But spelled phonetically (funetikle?) and restricted to a basic vocabulary of 1000 or 2000 of the most frequently used words. Probably more than enough. More complex thoughts could be constructed out of those components.
Please do not read this sig. Thank you.
TL;DR: Attempting to artificially create a human language is a complete waste of time. It's almost as wasteful as learning a natural human language you will never actually use practically.
The ops question stems from a deep misunderstanding of what human language is. Humans use language to communicate meaning. The important part here is the meaning, not the language. Language itself is practically arbitrary. Sure, there are similarities across human languages. Like, the English R sound is pretty uncommon and comes late in language acquisition. This doesn't mean that English is "hard". English isn't hard. Neither is Chinese, nor is French, nor vietnemese, nor any other natural human languages.

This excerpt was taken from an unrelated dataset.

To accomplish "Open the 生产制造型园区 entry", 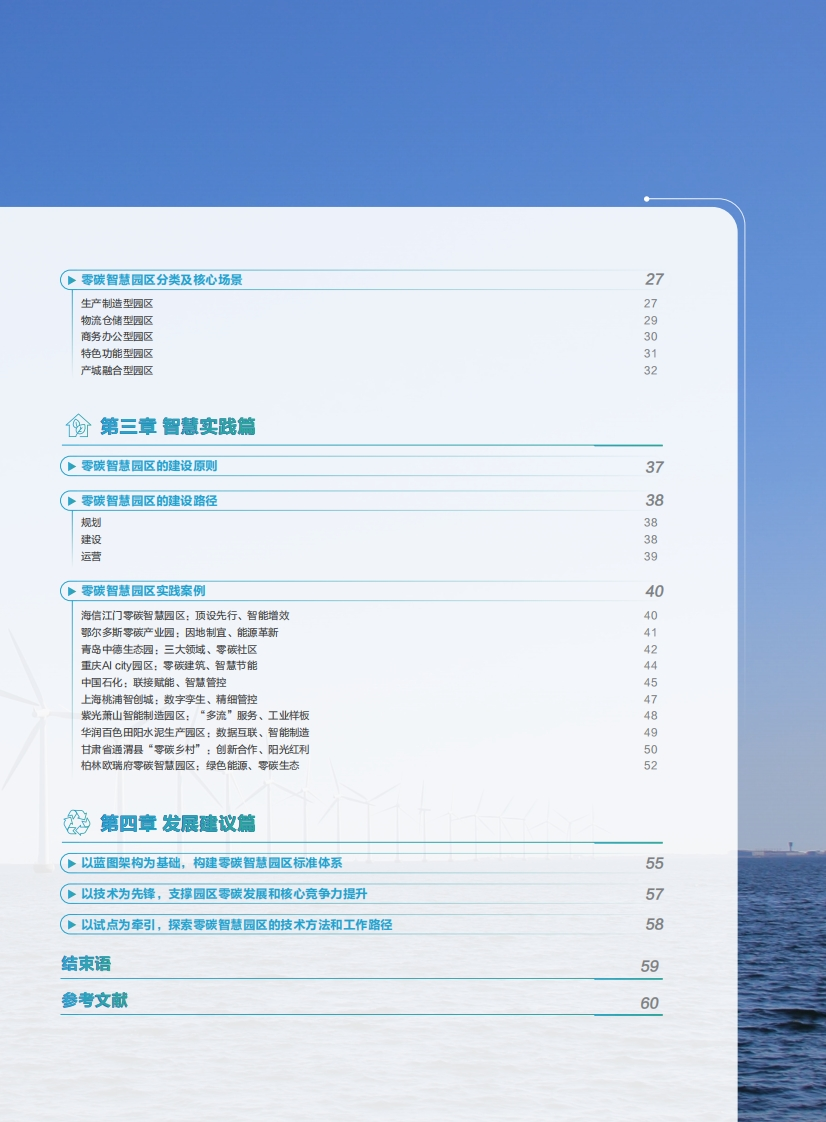I will click(x=117, y=303).
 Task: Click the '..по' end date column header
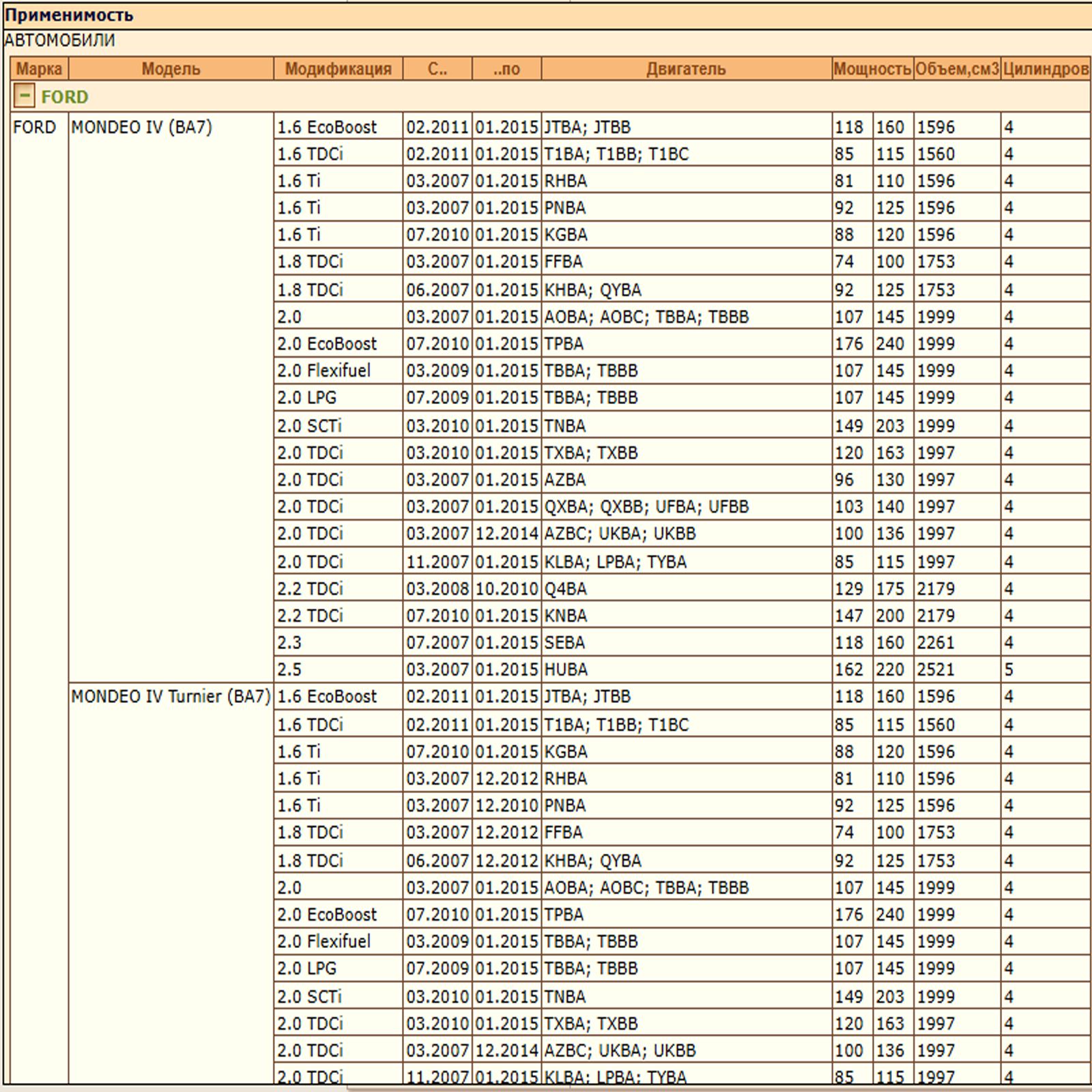[506, 69]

Different languages do not take different lengths of time to learn. Native language acquisition occurs at approximately the same rate overall across languages. Different people acquire language at different rates, but there are clear statistical trends, and there tend to be only a few commonly used learning strategies for any given problem in language space (like making the English R sound). You might think certain languages are harder to learn because they are harder for YOU to learn, but this isn't the case. Secondary language acquistion occurs as a bootstraping on an existing scaffold (your native language). That means the base language significantly affects the ease at which a secondary language will be acquired.
Language is organic. People creatively use language in order to communicate meaning, as we said above. There isn't actually a thing called "English". There is a group of people who understand each other. They play a language game, but they don't all do it the same way. You've heard of something called "dialects"? It turns out that people who can understand each other don't necessarily always play by the same rules. Rules vary, and that varience tends to corrolate with geographic distance. Now, even though they vary, people tend to still understand one another pretty well across dialects. You get to the point eventually where people no longer understand one another, even though the languages are still recently historically related (Spanish and French). At this point, we say they speak different languages. The point of this "language is organic" line is that language CHANGES. Sometimes it changes slowly, sometimes it changes rapidly. It is an absolutely critical feature of language that it can change.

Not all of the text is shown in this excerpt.